When I approached the truck, the driver, who seemed like he was the one in charge started talking to me with his door open.  So I stopped and dismounted my bike.  I started to think that they were offering me to put my bike in their truck and to offer me a lift.  For some reason they could tell that I wasn’t making much progress.  Thinking quickly, I agreed.  I made sure to get out my camera, and my wallet and passport from my saddle bags, and then the next thing I knew, I was sitting in the cab with a crazy group of Argentinian day laborers.  The truck it turns out was full of bricks.  So South American brick layers.  Also, since it was siesta time I guess, they were all headed home to catch a bit of rest, or maybe something else, the translation was a bit wacko at times.  Either way, they drove me about 20 miles, and it was great fun.  I told them I was from Poland, and I’m not sure why I lied to them.  Sorry Guys, and to the driver, thank you for offering your phone number as support.  I never ended up needing to call you for help, but I appreciate it.  Notice my bike in back of these guys…

argentina brick layers
The fat guy is the Argentine truck driver

Bike Riding in Argentina

Going on a bike tour on a regular bike with saddle bags in Argentina is a trip to say the least.  This was my second bike trip of my life, and one I have great memories of.  I think it would probably be hard to find someone who has horrible memories of any bike trip as they tend to be the best time of your life.

Argentina is a massive country.  Don’t be fooled otherwise.  I am not one for doing much planning, and in some ways I paid the price for my lack of planning.  But in other ways, it was all part of the experience.

My bike tour started out with the airplane landing in the Buenos Aires airport.  For some reason, I sat next to a girl on the plane ride from Houston, and she passed me a sleeping pill which she was also taking.  I am not one to take random pills from others, but this worked out well.  I literally woke up just a half hour before the plane was landing…pretty impressive sleeping pills.

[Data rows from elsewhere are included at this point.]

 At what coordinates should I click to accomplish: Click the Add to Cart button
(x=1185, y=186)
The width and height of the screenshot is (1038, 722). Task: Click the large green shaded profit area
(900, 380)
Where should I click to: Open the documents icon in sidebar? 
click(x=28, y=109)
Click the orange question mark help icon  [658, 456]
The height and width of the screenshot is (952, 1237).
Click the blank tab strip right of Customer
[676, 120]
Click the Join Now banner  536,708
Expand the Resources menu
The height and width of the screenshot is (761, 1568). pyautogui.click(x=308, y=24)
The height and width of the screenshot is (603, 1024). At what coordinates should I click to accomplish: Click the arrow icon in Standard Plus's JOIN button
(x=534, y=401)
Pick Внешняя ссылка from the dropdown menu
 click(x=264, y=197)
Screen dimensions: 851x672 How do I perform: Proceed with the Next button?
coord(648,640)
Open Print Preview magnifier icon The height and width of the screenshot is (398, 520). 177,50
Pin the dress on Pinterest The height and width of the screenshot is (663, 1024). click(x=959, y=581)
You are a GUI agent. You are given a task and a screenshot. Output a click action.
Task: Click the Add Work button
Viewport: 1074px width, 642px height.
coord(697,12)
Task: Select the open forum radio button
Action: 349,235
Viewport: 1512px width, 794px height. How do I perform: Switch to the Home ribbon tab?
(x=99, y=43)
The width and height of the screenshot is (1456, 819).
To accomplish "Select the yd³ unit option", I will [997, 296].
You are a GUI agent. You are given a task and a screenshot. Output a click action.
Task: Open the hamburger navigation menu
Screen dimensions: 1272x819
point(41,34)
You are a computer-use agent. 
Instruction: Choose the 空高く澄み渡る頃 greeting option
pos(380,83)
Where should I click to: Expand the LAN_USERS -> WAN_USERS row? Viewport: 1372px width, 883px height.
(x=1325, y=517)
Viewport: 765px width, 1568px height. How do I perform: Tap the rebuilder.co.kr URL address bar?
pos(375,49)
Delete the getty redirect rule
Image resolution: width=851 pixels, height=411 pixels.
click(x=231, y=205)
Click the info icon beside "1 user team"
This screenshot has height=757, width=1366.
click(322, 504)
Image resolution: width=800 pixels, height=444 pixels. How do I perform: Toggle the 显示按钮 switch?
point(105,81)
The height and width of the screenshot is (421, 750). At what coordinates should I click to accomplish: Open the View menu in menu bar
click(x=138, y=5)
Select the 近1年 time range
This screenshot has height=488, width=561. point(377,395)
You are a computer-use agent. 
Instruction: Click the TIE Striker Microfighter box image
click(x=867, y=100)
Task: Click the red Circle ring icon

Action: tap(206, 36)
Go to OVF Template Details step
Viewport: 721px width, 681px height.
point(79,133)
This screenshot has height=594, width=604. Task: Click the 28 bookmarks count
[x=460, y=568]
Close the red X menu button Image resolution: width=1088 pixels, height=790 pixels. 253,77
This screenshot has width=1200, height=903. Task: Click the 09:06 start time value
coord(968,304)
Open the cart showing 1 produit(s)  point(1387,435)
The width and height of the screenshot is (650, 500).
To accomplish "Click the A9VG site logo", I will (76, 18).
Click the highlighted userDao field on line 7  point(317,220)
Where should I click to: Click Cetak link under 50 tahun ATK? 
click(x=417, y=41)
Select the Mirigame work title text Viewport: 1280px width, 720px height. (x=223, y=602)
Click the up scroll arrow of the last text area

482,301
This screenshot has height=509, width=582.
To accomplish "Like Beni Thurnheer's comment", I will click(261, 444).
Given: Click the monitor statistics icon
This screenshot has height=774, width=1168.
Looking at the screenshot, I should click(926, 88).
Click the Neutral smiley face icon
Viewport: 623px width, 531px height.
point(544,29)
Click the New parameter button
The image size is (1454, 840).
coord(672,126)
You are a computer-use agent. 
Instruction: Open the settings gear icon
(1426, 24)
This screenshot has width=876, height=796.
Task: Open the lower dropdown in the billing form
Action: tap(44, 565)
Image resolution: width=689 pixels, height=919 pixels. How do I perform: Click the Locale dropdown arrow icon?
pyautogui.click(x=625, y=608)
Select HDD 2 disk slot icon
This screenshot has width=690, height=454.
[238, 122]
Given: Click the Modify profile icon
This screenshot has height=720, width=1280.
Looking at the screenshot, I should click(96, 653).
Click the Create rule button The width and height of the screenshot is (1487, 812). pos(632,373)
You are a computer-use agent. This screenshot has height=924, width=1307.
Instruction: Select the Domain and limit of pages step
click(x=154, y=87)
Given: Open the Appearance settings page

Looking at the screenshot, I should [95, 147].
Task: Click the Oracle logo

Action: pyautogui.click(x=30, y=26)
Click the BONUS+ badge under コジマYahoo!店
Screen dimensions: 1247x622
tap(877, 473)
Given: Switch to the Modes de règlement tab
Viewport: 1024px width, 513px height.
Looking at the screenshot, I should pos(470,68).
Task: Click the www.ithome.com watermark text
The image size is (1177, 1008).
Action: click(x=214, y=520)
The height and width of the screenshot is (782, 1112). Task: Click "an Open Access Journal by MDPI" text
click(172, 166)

Once on the ground, it was time to get oriented in the airport and find the baggage claim.  That wasn’t too hard, and my cardboard bike box was there in one piece without any holes in it with my Ritchey mountain bike.  I carried my two saddle bags and my yellow dry bag onboard as carry on luggage.  Just in case the bike didn’t make it, I always figured I could easily buy a new bike and just go from there, but of course that wasn’t necessary.

As I made it outside into Argentina for the first time, I quickly met a taxi driver who agreed to take all my luggage, bike box and all inside his small car.  I speak decent Spanish, so I told him to take me to a town about 100 kilometers outside of the city.  I told him I didn’t care where, just some small town where I could spend the night.   He told me he would take me to San Antonio de Areco.  I said great.  And off we went.

It’s somewhat of a strange feeling starting a bike trip in Argentina inside of an unmarked taxi cab with a taxi driver named Ariel Camacho and heading out of a super large capital city.  But, as I don’t like biking in busy cities with tons of traffic, this was the next best option, and for only about $20 cab fare, it was well worth it.  When we arrived in San Antonio de Areco, he took me to the “Tourism Center” and he arranged for me to stay with a woman for the night in a rented room for about $10.  The woman was so nice, she even made me a super breakfast in the morning.  Also, my taxi driver agreed to take my bike box back with him, and he gave me his business card so I could call him to retrieve my box when I returned to the capital in three weeks.  And of course he wanted another fare to the Airport(which he got!)